Terkait permasalahan ini maka DP3A Kota Kupang padaKamis 22 Agustus 2024 di T-more Hotel telah dilaksanakan sosialisasi dengan kelompok sasaran pelajar SMP dan SMA/SMK di Kota Kupang.
Pelaksana Tugas Kepala Dinas P3A Kota Kupang, Imelda Manafe saat membuka kegiatan sosialisasi pencegahan perkawinan Anak mengatakan, Pemerintah Kota Kupang sangat prihatin dengan fenomena perkawinan anak di bawah umur.
Tujuan dilaksanakan sosialisasi agar anak sebagai penerus cita-cita bangsa memiliki kesadaran untuk tidak menikah dalam usia di bawah umur.
Karena perkawinan anak di bawah umur merupakan pelanggaran atas hak anak yang merupakan bagian dari hak asasi manusia sebagaimana tertuang dalam Undang-Undang Nomor 23 Tahun 2002.
Untuk itu, kata Imelda, para pihak wajib melindungi anak-anak dari segala bentuk perlakuan tidak manusiawi yang mengakibatkan terjadinya pelanggaran hak asasi manusia. Setiap anak berhak atas kelangsungan hidup, tumbuh dan berkembang serta berhak atas perlindungan dari kekerasan dan diskriminasi.
“Makanya sosialisasi terus kita dilakukan agar harapan perkawinan usia dini harus ditekan serendah mungkin bahkan tidak boleh terjadi khusus di Kota Kupang ini,” harap Imelda.
Imelda menandaskan, penyebab terjadinya perkawinan Anak di bawah usia bisa saja karena faktor ekonomi, dan faktor sosial, kemiskinan.
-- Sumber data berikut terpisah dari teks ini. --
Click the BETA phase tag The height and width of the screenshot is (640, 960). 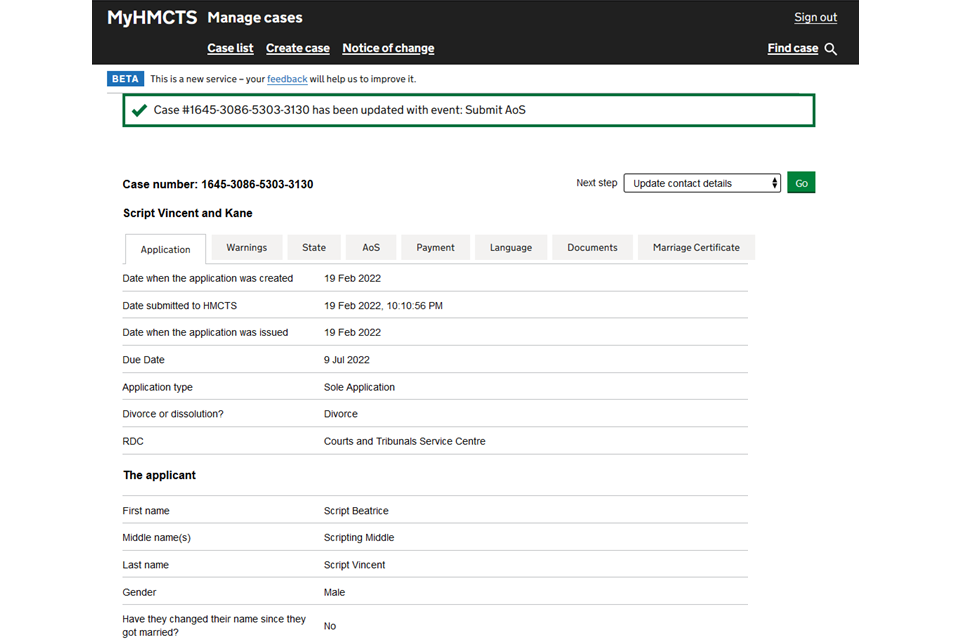click(x=125, y=79)
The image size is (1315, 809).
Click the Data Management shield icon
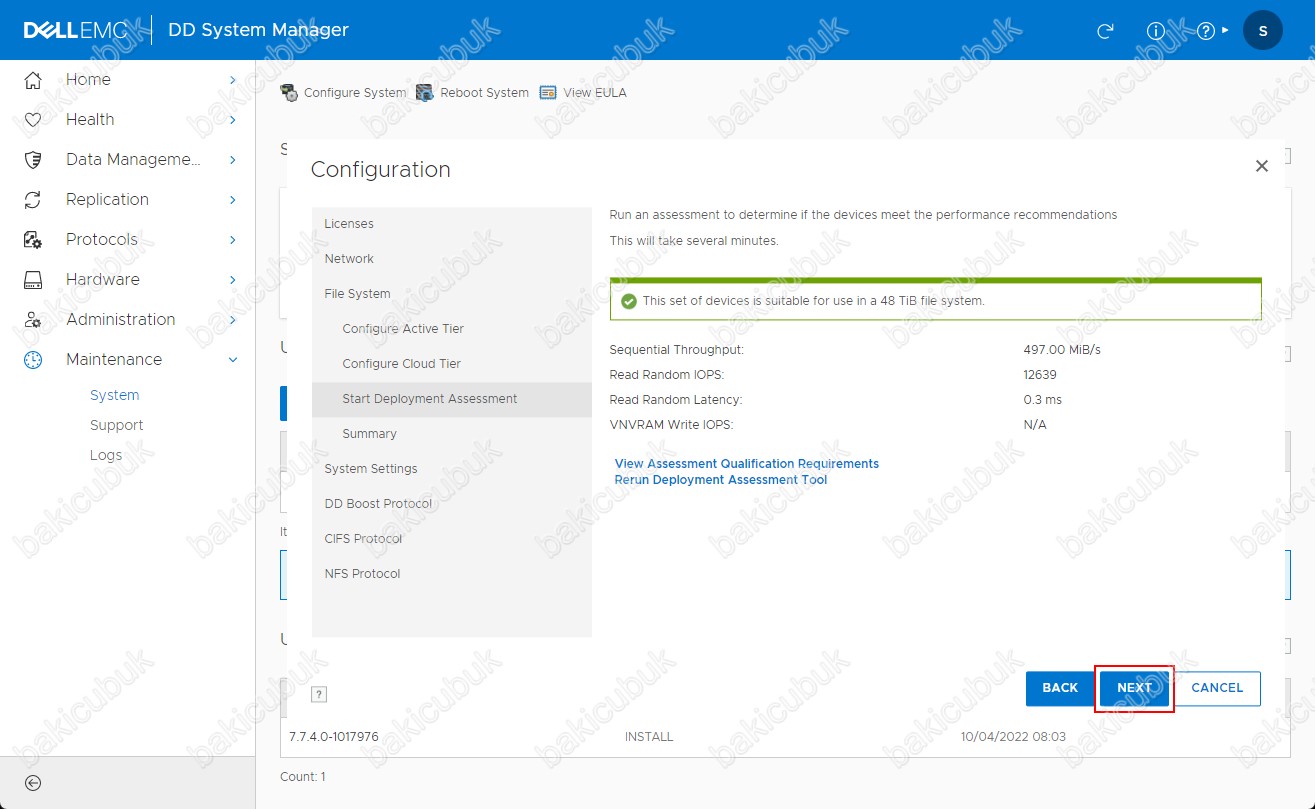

Juga karena kondisi ketidaksetaraan gender, konflik sosial, ketidakadaan akses layanan dan informasi kesehatan reproduksi komprehensif, norma sosial yang menguatkan stereotip gender tertentu dimana perempuan harus menikah muda.
Imelda meminta perlu adanya sinergitas dan kolaborasi yang erat di antara pemerintah, masyarakat, dan stakeholder terkait dalam menjamin perlindungan hak-hak anak benar-benar terwujud sesuai undang – undang.
Sementara itu Dewi Pattyradja selaku narasumber mengatakan, pada masa remaja terjadi perubahan fisik maupun biologis sehingga para remaja perlu sedini mungkin mengetahui dan mengenal sistem reproduksi beserta pertumbuhannya.
Karena menurut WHO remaja adalah penduduk dalam rentang usia 10-19 tahun dan menurut BKKBN di usia 10-24 tahun mereka usia remaja yang belum saatnya untuk menikah.
Anak yang dipaksa menikah atau karena kondisi tertentu harus menikah di bawah usia 18 tahun akan memiliki kerentanan terhadap penyakit dan kualitas kesehatannya pun tidak stabil.
Kegiatan sosialisasi pencegahan perkawinan Anak ini dihadiri perwakilan para siswa dan siswi dari beberapa SMP dan SMK dan SMA di Kota Kupang.(*/Rio).